Candidate must have a strong understanding of IT controls and testing, risk and security fundamentals, and IT processes including, but not limited to, Change Management, Asset Management, Patch Management, Vulnerability Management, Logical Access, Disaster Recovery, and Configuration Management. The IT Risk and Controls Analyst will assist in supporting IT Leadership in defining standards, policies, and controls as well as identifying gaps, tracking known findings and assisting with development and tracking of remediation plans. Strong communications with business units including Enterprise Risk Management (ERM), Governance Risk and Compliance (GRC), Information Security and Internal Audit as well as external auditors is required to build strong collaborative relationships.
The IT Risk and Controls Analyst will be focused on testing the controls procedures owned by IT in the GRC tool. The IT Risk and Controls Analyst will report testing results and identified risks to the IT Risk and Controls Manager and will support the IT Risk and Controls Manager in reviewing and improving IT processes as a result.  The IT Risk and Controls Analyst will also assist in the maintenance of the IT Risk Register and with metrics and reporting of risks for the consumption by senior management and risk committees.
 
Key Accountabilities:
  • Completion of testing of IT control procedures in a timely manner.
  • Assist in the completion of the annual review of IT processes, policies, standards, risks, controls, and control tests to ensure that risks are properly identified, accurately risk-rated and mitigated to an acceptable level as determined by the Enterprise Risk Management Program.
  • Work with control owners throughout IT to identify and prioritize appropriate remediation plans, where needed.
  • Support the IT Risk and Controls Manager and IT Risk Management Officer to collaborate with the ERM team to ensure the Annual Risk Assessment is completed in accordance with the overall ERM Program and all applicable approvals are obtained.
  • Assist in the maintenance of the IT Risk Register to ensure it remains up to date with applicable risks.

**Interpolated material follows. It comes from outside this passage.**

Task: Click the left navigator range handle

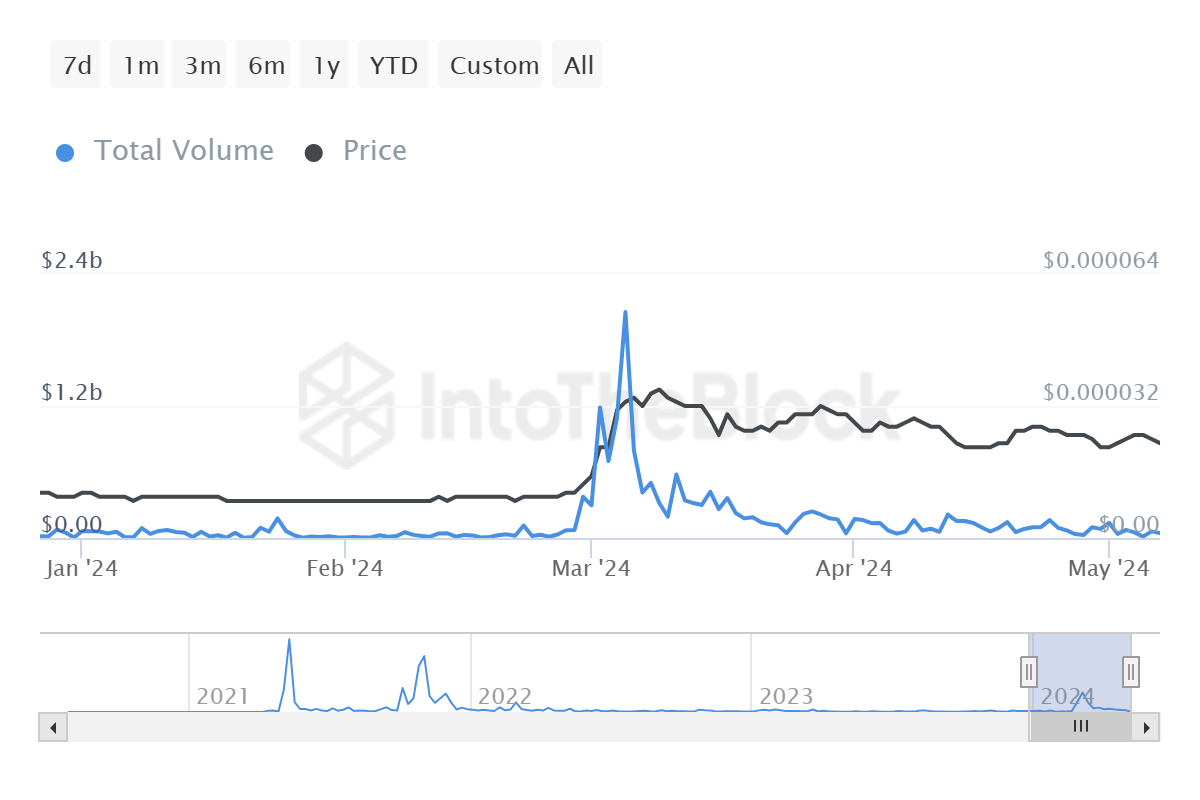Action: [1029, 671]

  • Support IT Leadership with compliance with banking laws, rules, regulations, and prescribed policies/practices/procedures necessary to reduce risk and uphold ethical standards related to and required by one’s duties.
  • Ensures compliance with all banking laws, rules, regulations and prescribed policies and procedures necessary to reduce risk and uphold ethical standards related to and required by one’s duties.
Education:
  • Bachelors Degree in Computer Science/MIS, or Bachelors Degree in Business with course work in the computer field or equivalent work experience
  • CISSP, CRISC, and/or CISA designation preferred
  • Additional relevant certifications and experience will be considered
Experience:
  • Min. 2+ years IT audit and/or risk, security experience
  • Experience in identification and/or development of IT controls as well as assessment of IT controls
  • Familiarity with NIST, ITIL and other relevant security frameworks
  • Understanding of the Sarbanes Oxley (SOX) Act and scoping of IT SOX controls
  • General knowledge of current regulatory guidelines (FFIEC)
  • Previous GRC and/or risk management tools experience preferred
Skills & Knowledge:
  • Analytical/problem solving skills
  • Excellent documentation skills
  • Ability to relate business process to technology
  • Ability to communicate technical materials to non-technical audiences
  • Self-starter; able to work independently AND as part of a team
  • Critical thinker with a compliance and risk aware mentality
 
 
 
Berkshire Bank is an Equal Opportunity Employer - all qualified applicants will receive consideration for employment without regard to race, color, religion, sex, sexual orientation, gender identity or national origin.